Há quase dois anos o país vem discutindo, de forma mais acentuada, propostas para alterar nossa legislação florestal, cuja base data de 1965. Muitos mitos foram criados para justificar essa alteração, como o de que ela fora elaborada no “chutômetro”, sem qualquer base científica – o que a Sociedade Brasileira para o Progresso da Ciência/SBPC taxativamente negou em estudo entregue há pouco mais de um mês – ou de que alterações posteriores, supostamente feitas sem aprovação do Congresso Nacional, a teriam tornado tão restritiva que mais de 90% dos produtores estariam hoje na ilegalidade.
A verdade é que o lobby pela alteração da lei surgiu justamente quando ela começou a ser aplicada mais amplamente. Mesmo que se possa criticar que uma lei que visa garantir um bom uso da terra seja aplicada apenas com instrumentos coercitivos, é inegável que ela deixou de ser letra morta com o aparelhamento dos órgãos de fiscalização ambiental nas últimas duas décadas. Essa situação pegou de calça curta muitos dos que sempre apostaram em sua inércia, ou seja, que ela nunca seria para valer.

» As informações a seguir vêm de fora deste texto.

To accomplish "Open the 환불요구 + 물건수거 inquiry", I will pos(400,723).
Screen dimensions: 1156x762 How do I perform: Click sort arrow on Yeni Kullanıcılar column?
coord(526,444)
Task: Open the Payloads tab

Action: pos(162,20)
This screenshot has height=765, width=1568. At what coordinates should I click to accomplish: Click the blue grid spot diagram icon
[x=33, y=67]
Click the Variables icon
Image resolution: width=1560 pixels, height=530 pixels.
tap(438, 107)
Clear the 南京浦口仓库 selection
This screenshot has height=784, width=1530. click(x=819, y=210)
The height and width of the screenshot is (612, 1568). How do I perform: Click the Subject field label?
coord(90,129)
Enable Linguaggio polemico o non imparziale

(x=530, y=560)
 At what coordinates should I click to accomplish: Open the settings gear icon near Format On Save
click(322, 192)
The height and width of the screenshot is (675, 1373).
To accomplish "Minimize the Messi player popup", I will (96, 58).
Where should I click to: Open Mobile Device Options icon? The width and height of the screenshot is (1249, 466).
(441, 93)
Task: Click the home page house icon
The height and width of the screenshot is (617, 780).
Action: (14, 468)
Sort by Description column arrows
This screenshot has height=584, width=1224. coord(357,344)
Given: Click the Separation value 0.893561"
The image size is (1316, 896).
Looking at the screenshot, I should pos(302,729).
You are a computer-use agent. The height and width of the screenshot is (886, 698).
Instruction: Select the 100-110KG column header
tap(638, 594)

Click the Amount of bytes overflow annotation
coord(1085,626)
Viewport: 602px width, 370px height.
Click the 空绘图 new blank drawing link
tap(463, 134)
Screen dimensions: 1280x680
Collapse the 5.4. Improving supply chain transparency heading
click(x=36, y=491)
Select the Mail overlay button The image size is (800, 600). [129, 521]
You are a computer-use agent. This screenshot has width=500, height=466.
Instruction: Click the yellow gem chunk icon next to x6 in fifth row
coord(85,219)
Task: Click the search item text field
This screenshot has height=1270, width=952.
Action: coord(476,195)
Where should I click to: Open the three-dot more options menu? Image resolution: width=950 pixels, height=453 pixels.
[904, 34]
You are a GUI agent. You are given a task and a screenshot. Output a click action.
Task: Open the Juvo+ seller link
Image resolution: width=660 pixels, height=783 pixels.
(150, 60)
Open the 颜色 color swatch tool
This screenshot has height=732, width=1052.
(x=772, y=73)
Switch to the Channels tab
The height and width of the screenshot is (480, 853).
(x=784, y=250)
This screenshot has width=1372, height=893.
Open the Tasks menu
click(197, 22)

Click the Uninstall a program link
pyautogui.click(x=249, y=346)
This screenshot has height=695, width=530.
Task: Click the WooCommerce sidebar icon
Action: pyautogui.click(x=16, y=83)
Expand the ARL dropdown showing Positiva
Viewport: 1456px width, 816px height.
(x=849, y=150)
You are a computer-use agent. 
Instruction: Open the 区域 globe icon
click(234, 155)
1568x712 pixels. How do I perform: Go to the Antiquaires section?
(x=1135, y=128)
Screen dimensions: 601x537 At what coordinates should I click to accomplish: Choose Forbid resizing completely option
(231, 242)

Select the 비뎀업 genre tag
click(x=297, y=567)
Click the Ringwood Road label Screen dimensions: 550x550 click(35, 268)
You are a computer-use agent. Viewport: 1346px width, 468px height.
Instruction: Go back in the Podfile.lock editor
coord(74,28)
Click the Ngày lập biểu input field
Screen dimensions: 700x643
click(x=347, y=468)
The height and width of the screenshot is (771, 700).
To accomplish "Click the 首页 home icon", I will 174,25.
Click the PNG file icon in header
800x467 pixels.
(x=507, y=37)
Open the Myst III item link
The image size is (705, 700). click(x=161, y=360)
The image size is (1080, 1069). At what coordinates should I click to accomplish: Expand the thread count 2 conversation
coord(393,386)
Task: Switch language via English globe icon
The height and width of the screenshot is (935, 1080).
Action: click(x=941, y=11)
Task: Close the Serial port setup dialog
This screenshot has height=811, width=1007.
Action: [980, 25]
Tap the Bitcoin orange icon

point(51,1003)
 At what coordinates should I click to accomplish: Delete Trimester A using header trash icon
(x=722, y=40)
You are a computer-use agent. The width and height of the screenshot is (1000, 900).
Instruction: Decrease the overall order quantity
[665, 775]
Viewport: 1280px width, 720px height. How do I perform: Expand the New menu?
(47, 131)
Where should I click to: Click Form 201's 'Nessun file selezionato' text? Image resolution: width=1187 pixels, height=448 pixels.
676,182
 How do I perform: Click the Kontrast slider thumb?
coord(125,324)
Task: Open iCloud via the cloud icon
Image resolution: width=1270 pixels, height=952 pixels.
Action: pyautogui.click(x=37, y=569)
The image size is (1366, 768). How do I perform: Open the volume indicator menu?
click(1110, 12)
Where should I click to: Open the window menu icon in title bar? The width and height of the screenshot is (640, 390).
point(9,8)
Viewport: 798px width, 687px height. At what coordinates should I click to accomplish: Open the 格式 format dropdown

Em julho de 2010 uma comissão especial da Câmara dos Deputados, formada majoritariamente por parlamentares da bancada ruralista, aprovou um projeto que, em resumo, permite a legalização de todas as arbitrariedades cometidas desde sempre contra a lei e nossas florestas. Deu a elas o nome de “áreas rurais consolidadas”, e criou um instrumento para legitimá-las: os planos de regularização ambiental. Tudo muito sustentável, como é de se supor.